Material for this exercise:
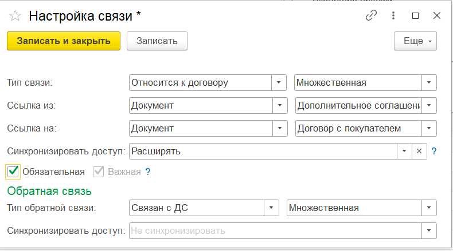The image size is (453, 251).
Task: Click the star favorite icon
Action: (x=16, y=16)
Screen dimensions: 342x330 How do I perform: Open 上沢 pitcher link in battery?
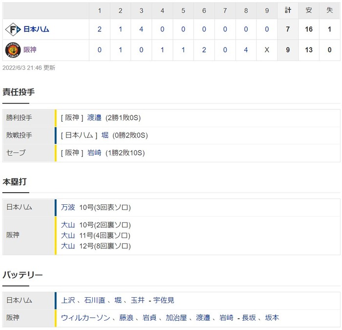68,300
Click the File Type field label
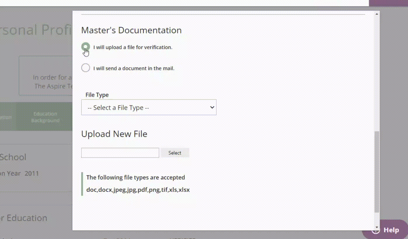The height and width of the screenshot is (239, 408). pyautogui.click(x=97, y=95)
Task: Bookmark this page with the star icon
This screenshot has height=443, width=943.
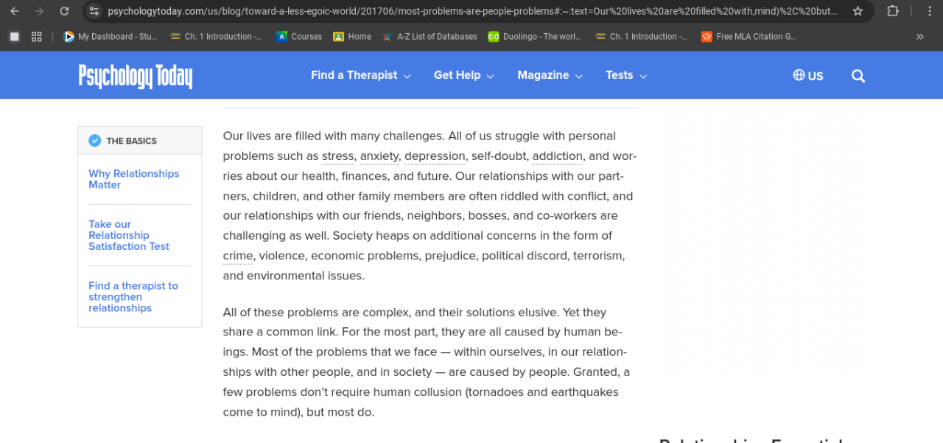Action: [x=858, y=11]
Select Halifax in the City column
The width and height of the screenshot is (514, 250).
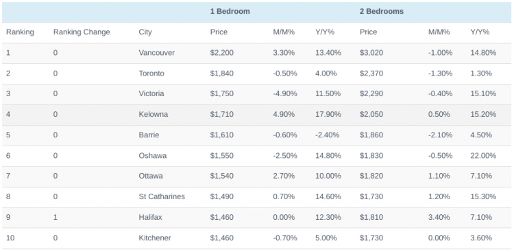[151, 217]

--

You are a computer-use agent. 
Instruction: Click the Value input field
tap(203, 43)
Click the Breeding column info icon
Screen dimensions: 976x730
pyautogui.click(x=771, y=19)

---

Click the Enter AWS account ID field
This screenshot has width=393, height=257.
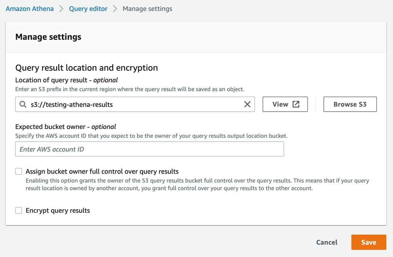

What you are asked to do: Format the lines of the items above as a Markdown table with the columns Row and Line, starting at the line that contains "Click the Enter AWS account ID field" and ending at the line that contains "This screenshot has width=393, height=257.". Number each line in the Row column, and leave out blank lines.

Task output:
| Row | Line |
|---|---|
| 1 | Click the Enter AWS account ID field |
| 2 | This screenshot has width=393, height=257. |